WHAT TO PRODUCE: Pick out every line of the records that contains the string "Open" and copy each one. Case counts.

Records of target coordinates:
#####

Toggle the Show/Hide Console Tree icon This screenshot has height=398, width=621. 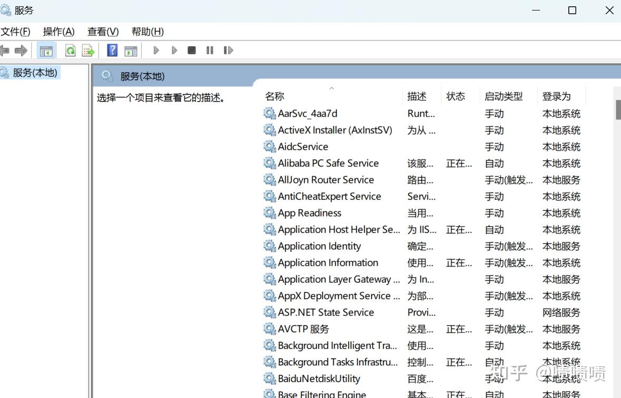46,50
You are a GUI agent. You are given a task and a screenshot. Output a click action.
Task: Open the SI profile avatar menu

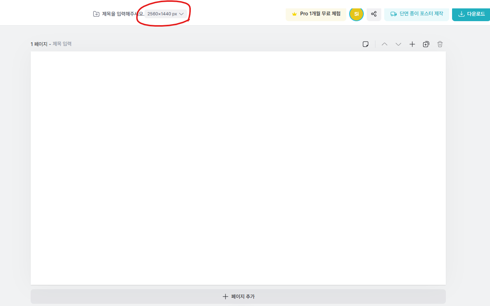click(356, 14)
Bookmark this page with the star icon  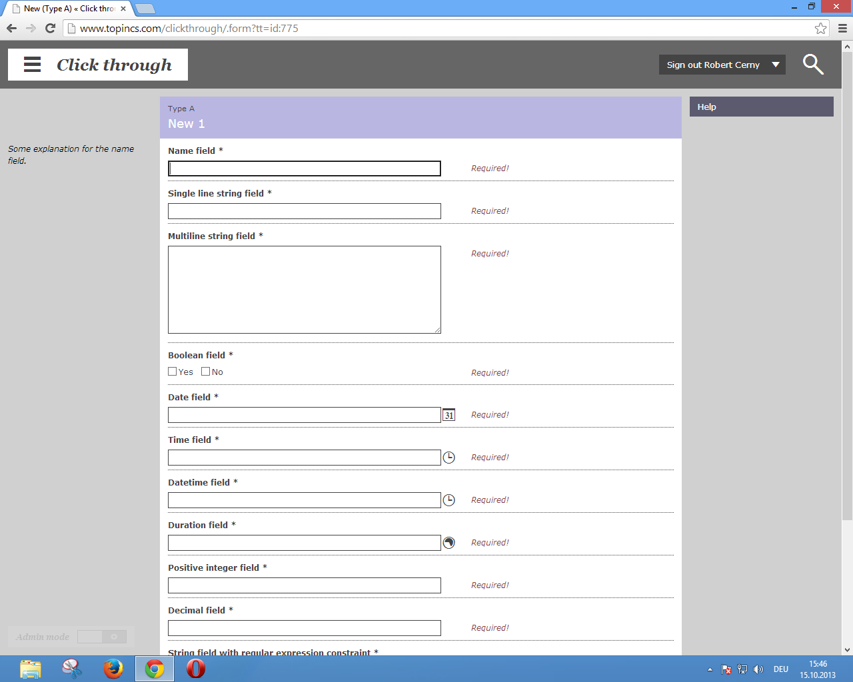820,28
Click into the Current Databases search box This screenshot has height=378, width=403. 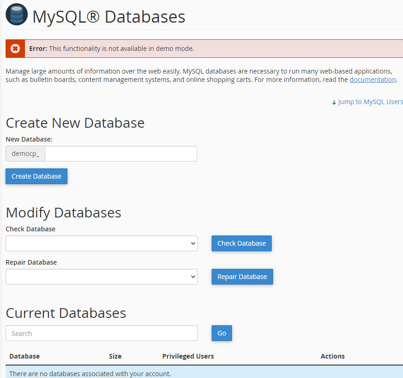(x=101, y=333)
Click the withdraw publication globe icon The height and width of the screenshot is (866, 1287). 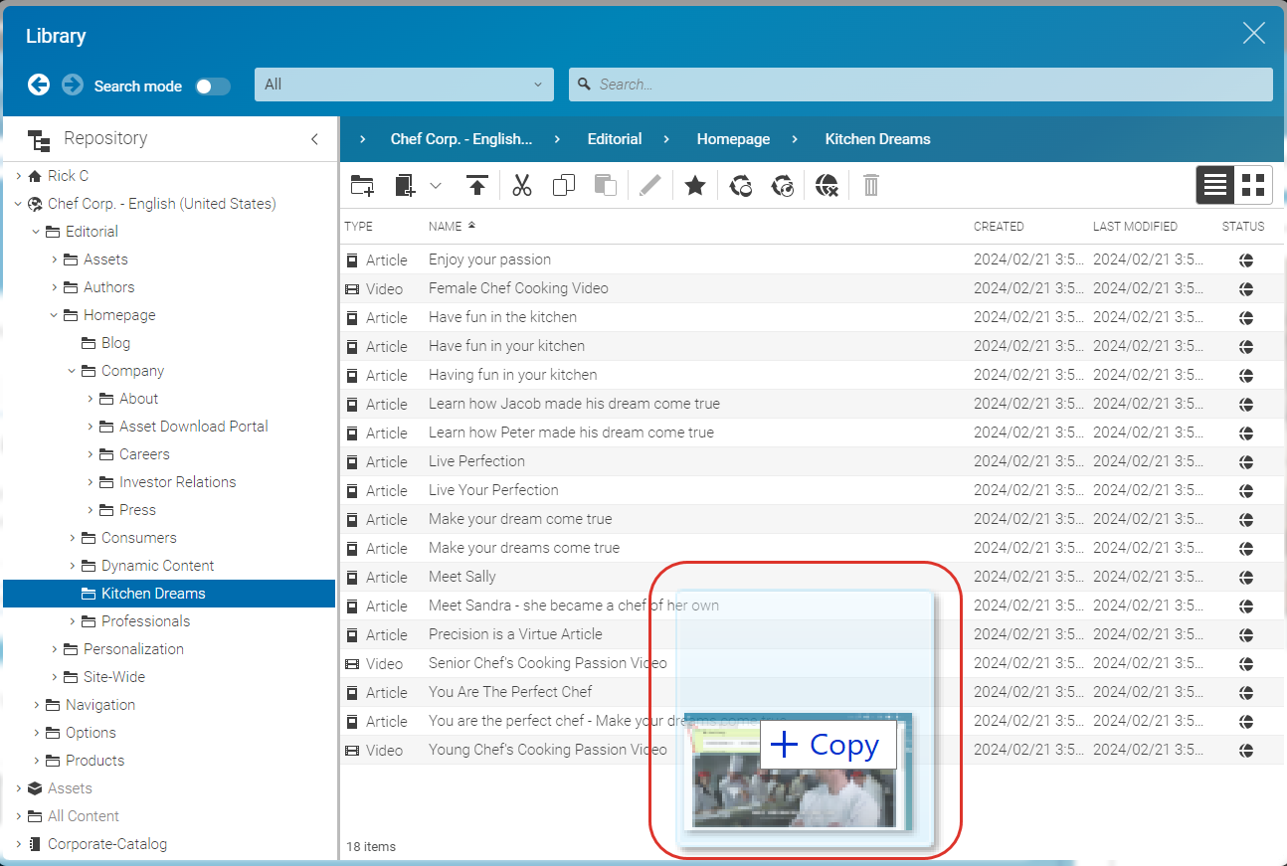coord(827,186)
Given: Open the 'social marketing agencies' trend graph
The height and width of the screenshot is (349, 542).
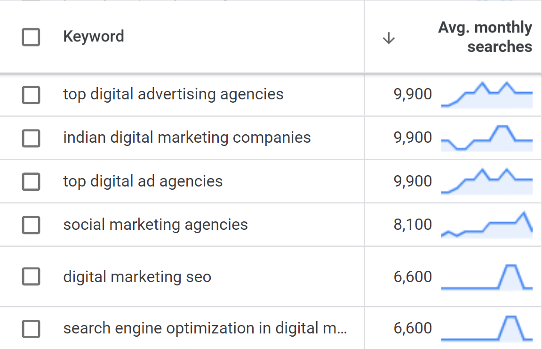Looking at the screenshot, I should pos(486,225).
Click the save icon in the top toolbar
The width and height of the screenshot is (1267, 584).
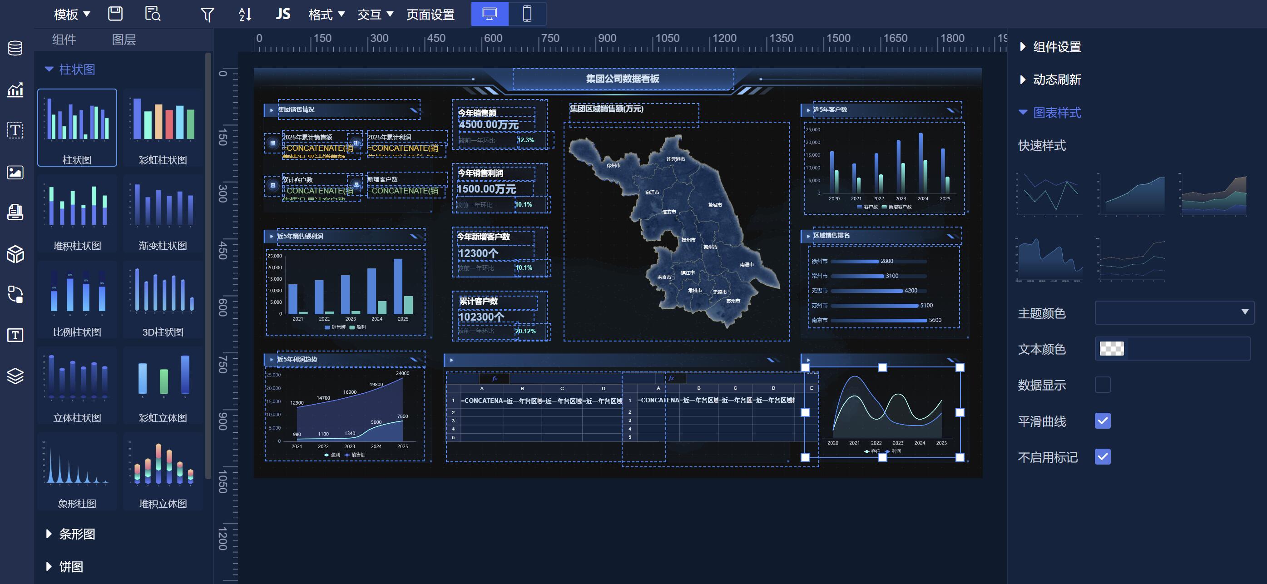pos(115,14)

#####

RESPONSE TO THIS EXERCISE:
Task: Open the SI profile avatar menu
Given: Open the 'social marketing agencies' trend graph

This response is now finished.